● Your assignment:
Every line of the entries below that mentions "agent" is to be copied out.

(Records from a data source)

:::::

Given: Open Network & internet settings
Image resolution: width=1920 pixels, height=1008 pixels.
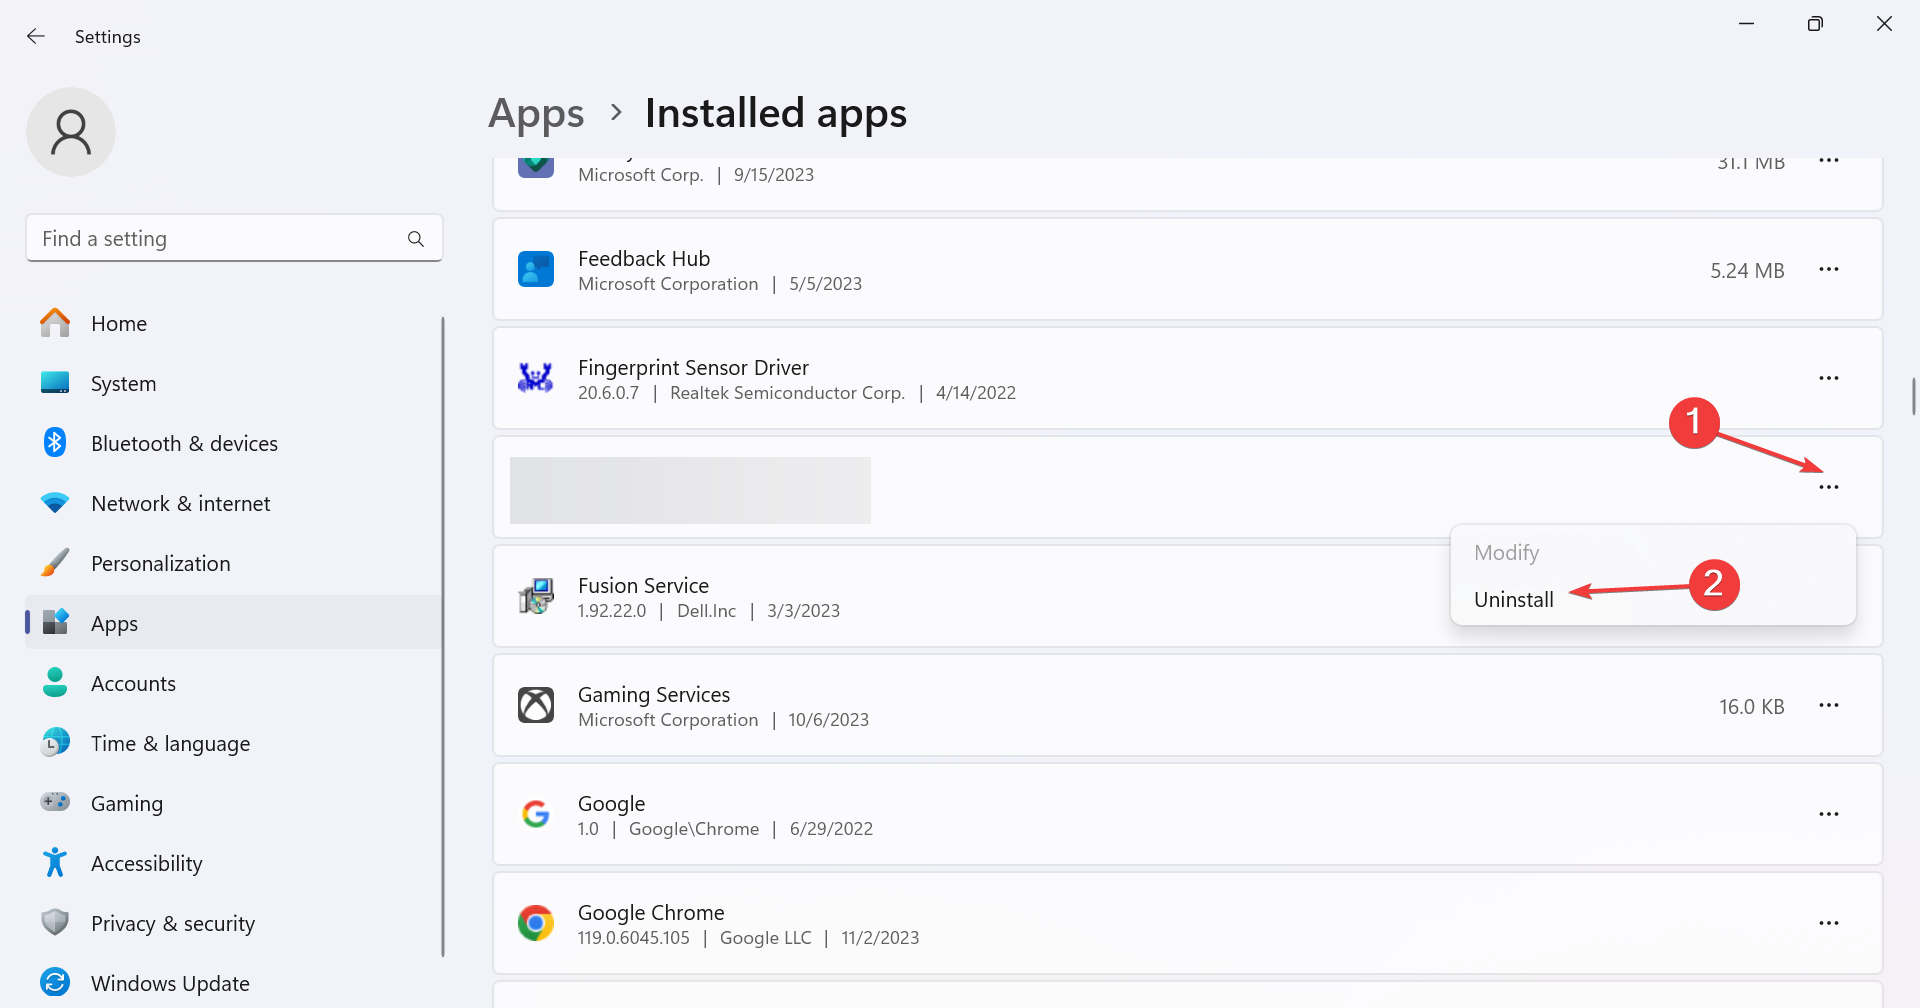Looking at the screenshot, I should (180, 503).
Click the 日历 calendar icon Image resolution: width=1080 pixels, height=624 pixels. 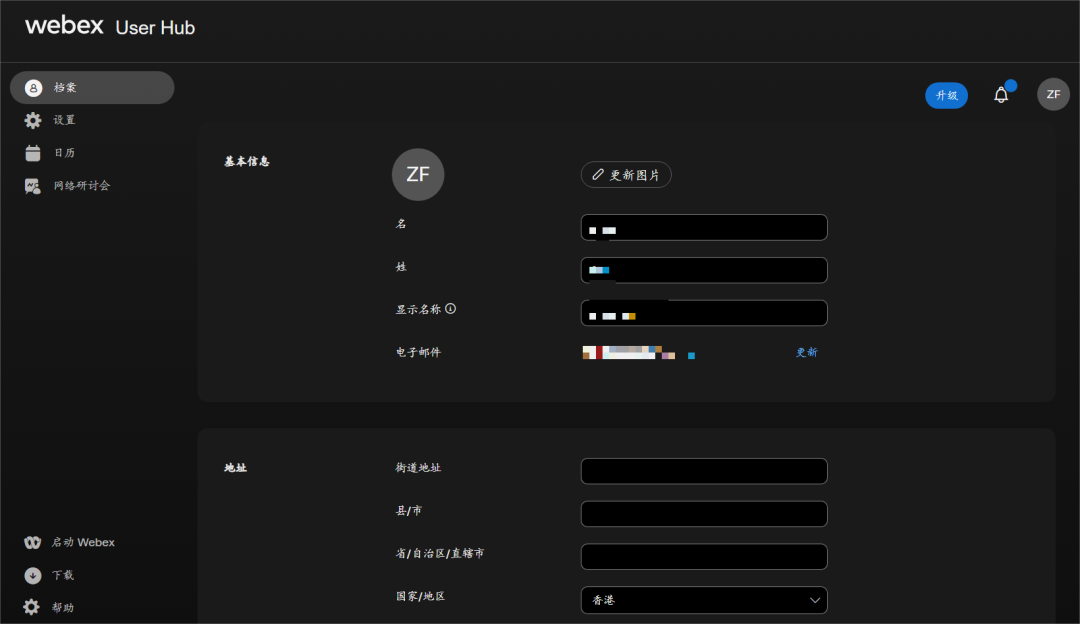33,152
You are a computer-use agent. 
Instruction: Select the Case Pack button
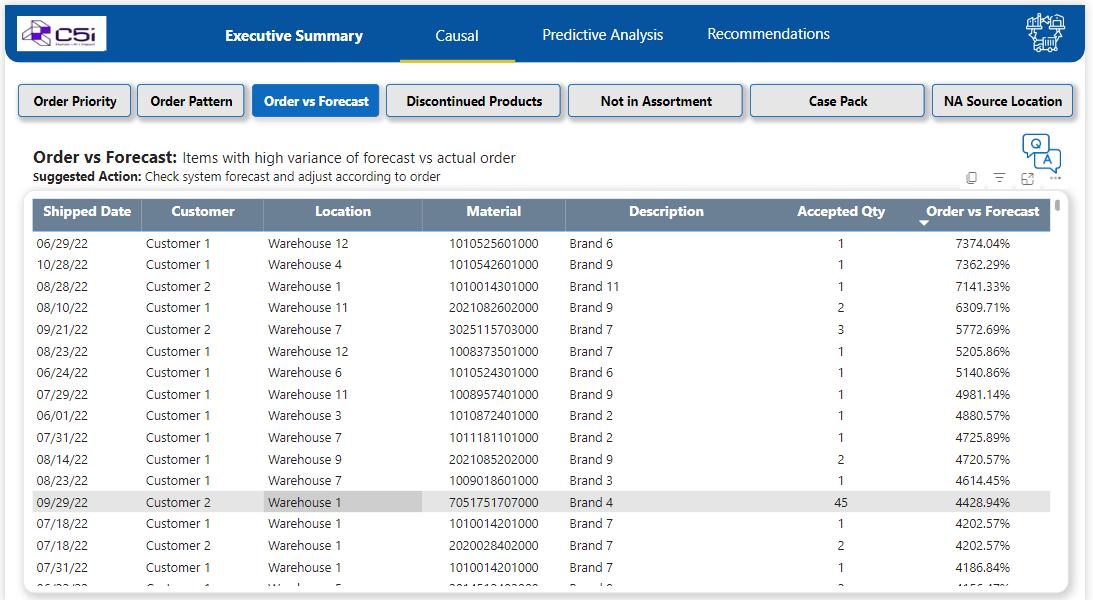pos(837,101)
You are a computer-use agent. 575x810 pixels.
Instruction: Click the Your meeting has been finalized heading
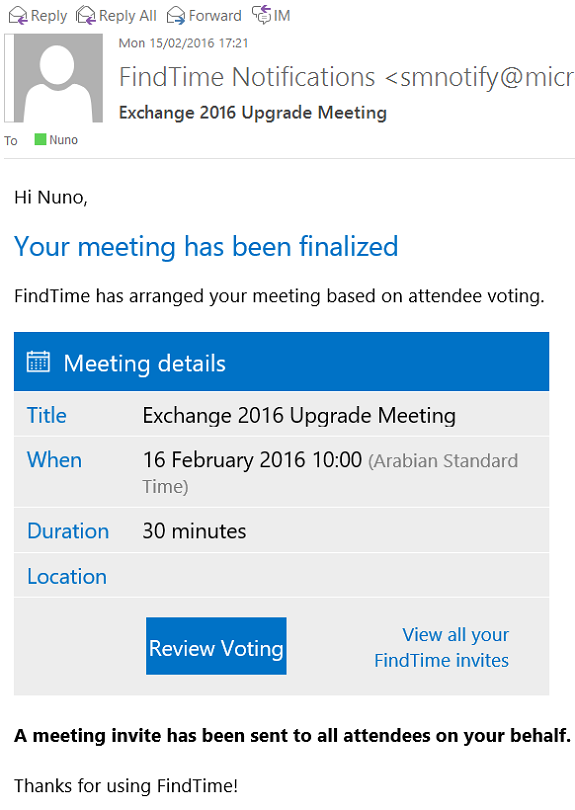pos(206,246)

:::::

● Written response:
You are a computer-use agent. 
You are a computer-use agent. 575x810 pixels.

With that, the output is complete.